» Passage:
────────────────
Unilateral shoulder flexion
The test was executed while sitting on a stool with a light back support and both feet on the ground holding a dumbbell (2 kg for women and 3 kg for men). The patient chose which shoulder to test. The patient was asked to elevate his/her arm, from 0° to 90° of flexion, as many times as possible using a pace of 20 contractions per minute maintained by a metronome (Matrix MR-500, Quartz Metronome). The test was terminated when the patient was unable to reach 90°, performed the motion with a bent elbow or was unable to maintain the pace. The number of repetitions was registered.
Unilateral heel lift
The test was performed unilaterally on a straight leg standing in the middle on a 10° tilted wedge. The patient chose which leg to test. The toes were placed at the front in the middle of the wedge and the other leg was held slightly above the floor. A support for balance was permitted. At first, the patient was asked to perform one maximal heel lift to mark the height on a measuring stick. The pace, 30 contractions a minute, was set with a metronome (Matrix MR-500, Quartz Metronome). The patient was then asked to perform as many heel lifts as possible. The test was terminated when the patient was unable to reach the mark, bent his/her knee or was unable to maintain the pace. The number of repetitions was registered.
Statistical analyses
Statistical analyses were performed using the Statistical Package for the Social Sciences (SPSS 20.0, Chicago, IL, USA). All the continuous data were normally distributed and were described as the mean ± one standard deviation (SD). Ordinal data was presented as median (25th-75th percentile). Absolute numbers and proportions were used to describe categorical variables. The intraclass correlation coefficient (ICC), absolute-agreement, two-way mixed effects single-measurement model with a 95% confidence interval (CI), was used to analyse the test–retest reliability. 26 The ICC varies from 0 to 1, where 1 is equivalent to perfect reliability. In this study, an ICC over 0.75 was considered excellent, 0.4 to 0.75 as fair to good and less than 0.4 as poor reliability. 27 A complementary standard error of measurement (SEM) and SEM% were presented in relation to the ICC to describe the within-subject variability attributable to repeated measurements. Responsiveness was calculated using the minimal detectable change with a 95% CI, which means that 95% of stable patients demonstrate a random variation of less than this amount when tested on multiple occasions. 28
Bland–Altman plots are presented to visualise the between-session difference versus the mean difference value of the two sessions for each test. For normally distributed data, the scatter should be evenly dispersed along the x-axis and the mean should be close to zero. Ninety-five per cent of the difference should be less than two standard deviations (limits of agreement) for good repeatability. 29 To compare systematic differences between test and retest, paired sample t-tests were used for interval data, wilcoxon signed rank test for ordinal data and Pearson’s Chi-Squere test for independence for nominal data. A value of p < 0.05 was considered statistically significant.
────────────────
Saved data entries

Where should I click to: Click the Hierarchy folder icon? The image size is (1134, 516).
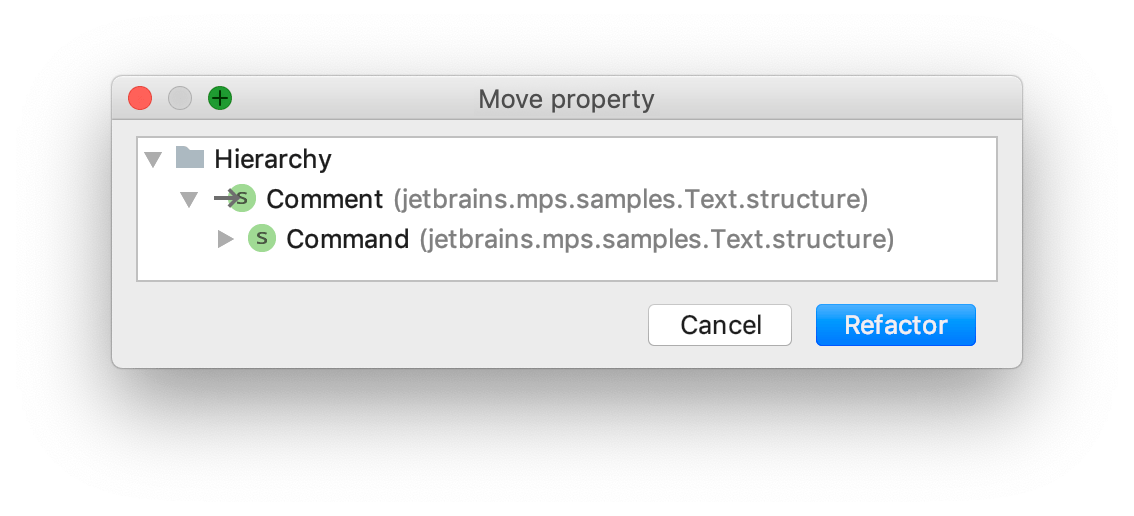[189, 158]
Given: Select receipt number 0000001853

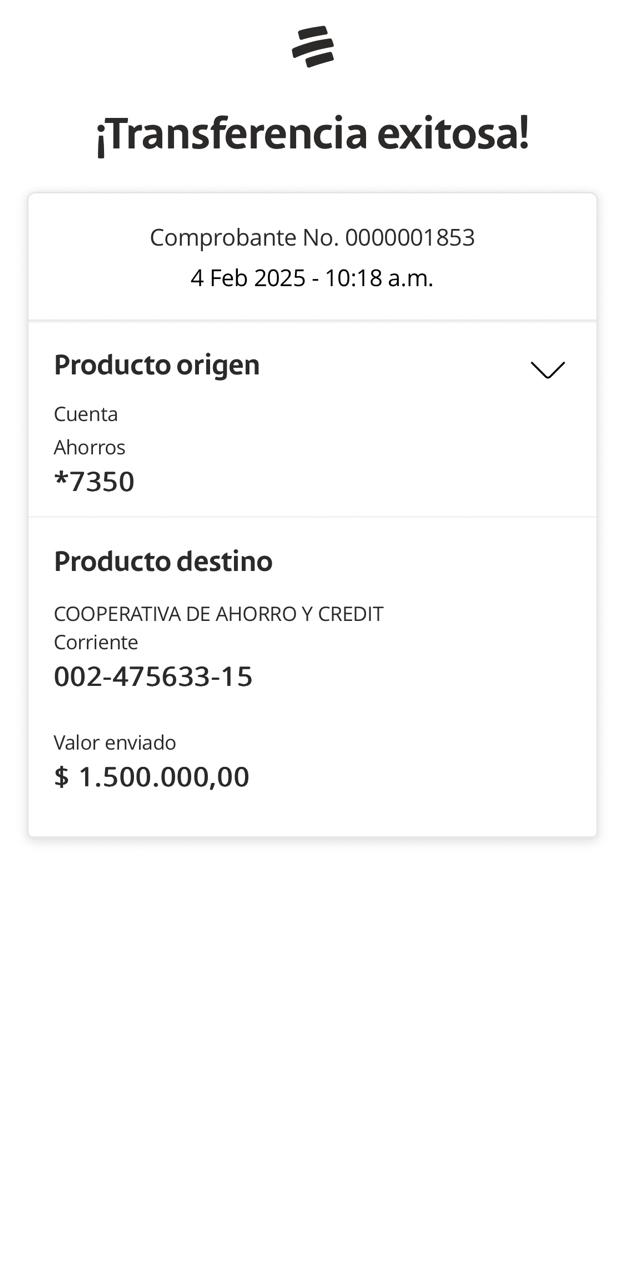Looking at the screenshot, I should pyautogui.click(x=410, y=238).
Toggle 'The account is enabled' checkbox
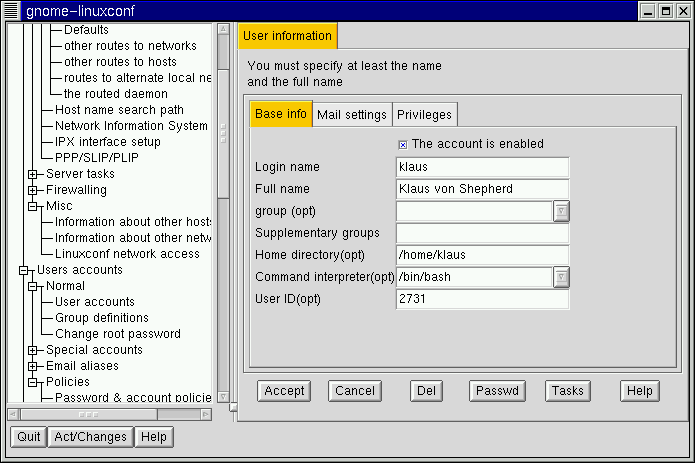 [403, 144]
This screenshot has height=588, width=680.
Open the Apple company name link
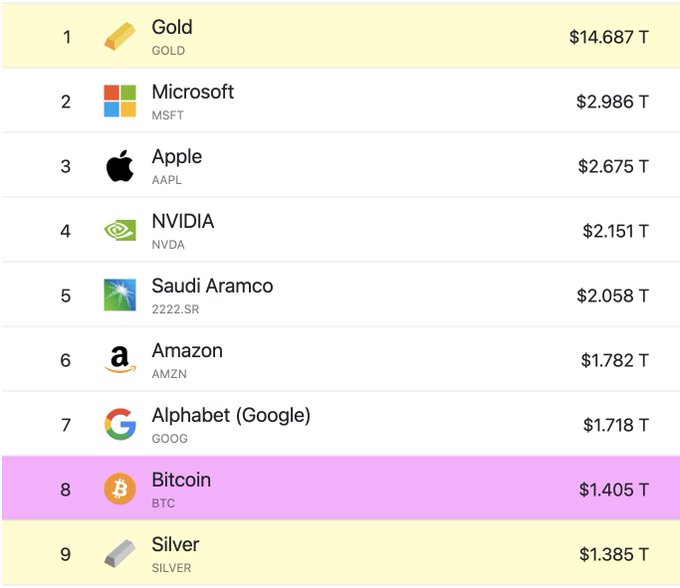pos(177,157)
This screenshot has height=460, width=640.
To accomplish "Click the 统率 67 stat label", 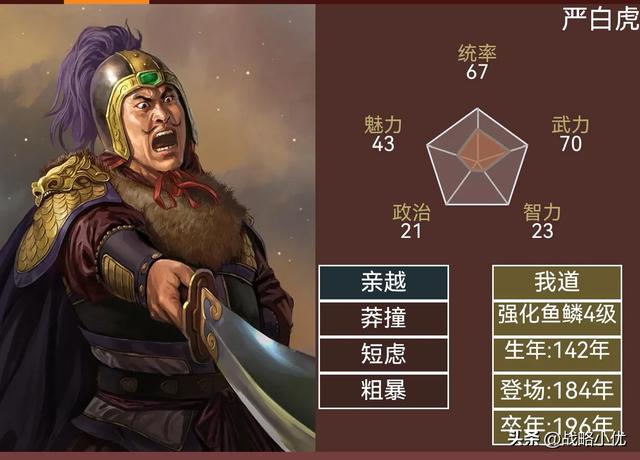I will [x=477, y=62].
────────────────
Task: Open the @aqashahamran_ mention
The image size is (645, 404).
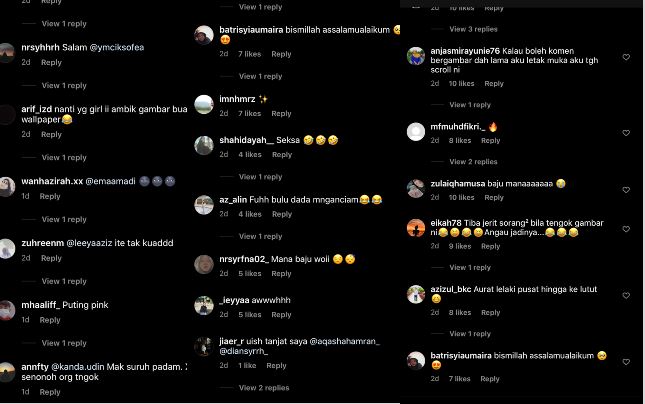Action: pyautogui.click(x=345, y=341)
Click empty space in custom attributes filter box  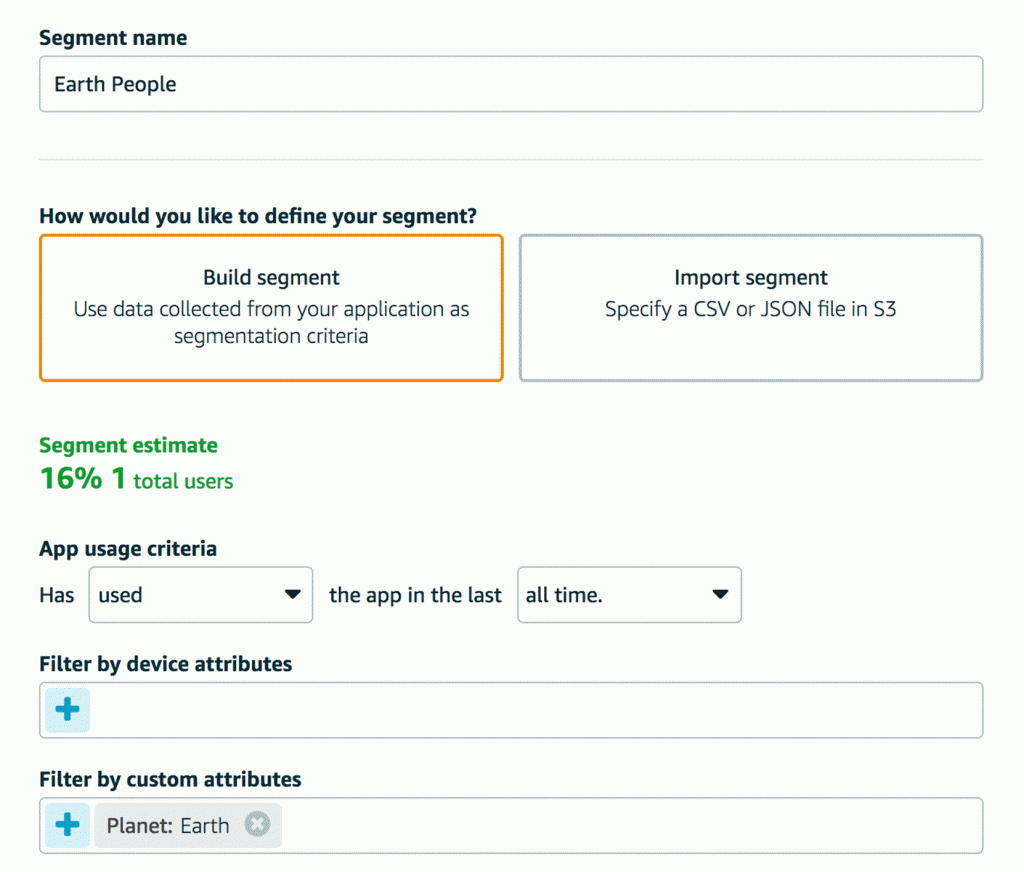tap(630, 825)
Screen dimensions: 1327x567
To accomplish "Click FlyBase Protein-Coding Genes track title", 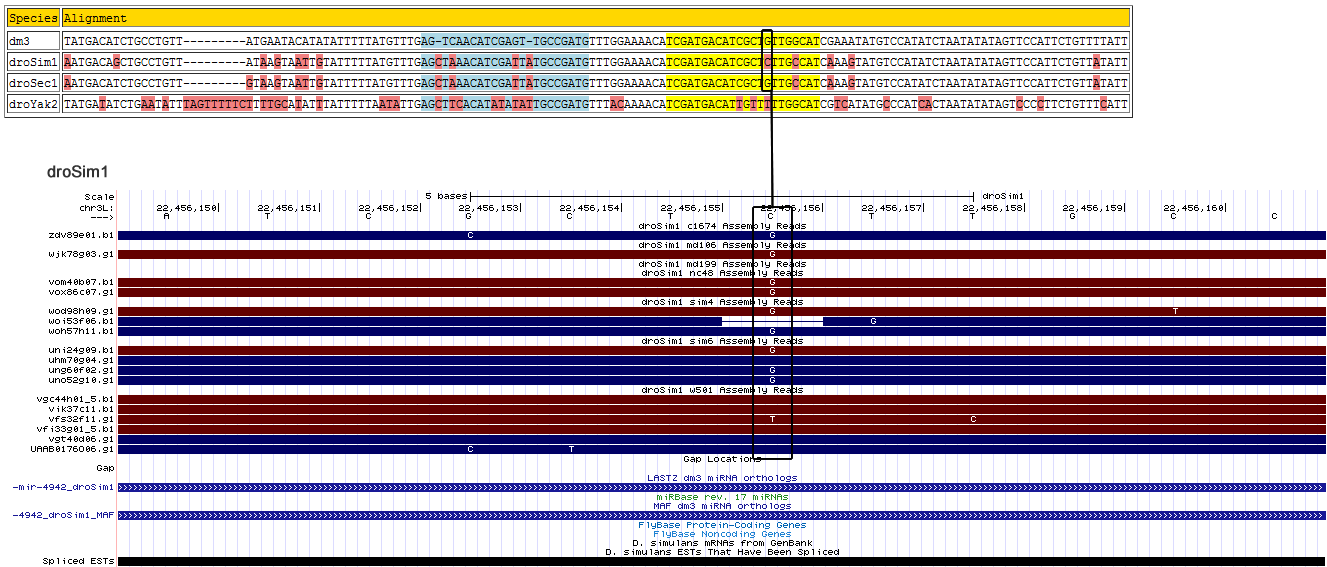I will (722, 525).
────────────────
» Problem details: Carry on the methods passage on the shoulder and heel-lift tests past its last sentence. The items have nothing to do with this.

» Response:
We conducted a sample size calculation based on a desired reliability coefficient of 0.90 as demonstrated for the muscle endurance tests in a previous reliability study 21 and a minimum acceptable coefficient of 0.80. 28 With a one-sided 95% CI, an alpha value of 0.05 and two testing sessions, a minimum sample size of 46 was required. 30
Results
The baseline characteristics of the study population are shown in Table 1. Descriptive data from the symptom-limited bicycle ergometer test, shoulder-flexion test and heel-lift test are listed in Table 2. The same shoulder and leg were tested both times. There were no significant differences between test 1 and test 2, except for the corrected workload (p=0.03) and the number of shoulder flexions (p=0.01), with a higher test score on test 2. In overall terms, individual reasons for terminating the symptom-limited bicycle ergometer test were the same for both test sessions. A few patients changed from submaximal exertion to submaximal dyspnoea or vice versa.
Baseline characteristics of the study population (N=40).
Nominal data are presented as n (%). Interval data are expressed as the mean ± 1 SD.
SD: standard deviation; CAD: coronary artery disease; STEMI: ST-elevation myocardial infarction; UAP: unstable angina pectoris; PCI: percutaneous coronary intervention; ACE: angiotensin-converting enzyme; COPD: chronic obstructive pulmonary disease.
Descriptive data from each test session (N=40).
Nominal data are presented as n (%). Ordinal data are described as median (25th - 75th percentile). Interval data are expressed as the mean ±1 standard deviation (SD).
Max: maximal; RPE: rating of perceived exertion; CR-10: category ratio scale; n.o,: number of.
Test–retest reliability and responsiveness to change
The results showed excellent test–retest reliability for the symptom-limited bicycle ergometer exercise test (ICC 0.98, 95% CI 0.96–0.99), as well as the unilateral shoulder-flexion test (ICC 0.87, 95% CI 0.75–0.93) and the unilateral heel-lift test (ICC 0.84, 95% CI 0.71–0.91). The SEM and MDC show the test–retest differences in absolute values, using the same unit as the test (Table 3).
Test–retest reliability scores, SEM and MDC for all three tests.
SEM: standard error of measurement; MDC: minimal detectable change; ICC: intraclass correlation 2,1; CI: confidence interval; n.o.: number of.
In addition, Bland–Altman plots showed that the between-session difference against the mean difference of the test–retest values was close to zero. A few observations were positioned outside the limits of agreement. There were no obvious patterns of heteroscedasticity or proportionality. Further information is given in Figures 2–4.

Bland–Altman plot of the symptom-limited bicycle ergometer exercise test showing the mean of test and retest (horizontal axis) versus the difference between test and retest (vertical axis). The lines represent the mean difference and the mean difference ± 2 SD.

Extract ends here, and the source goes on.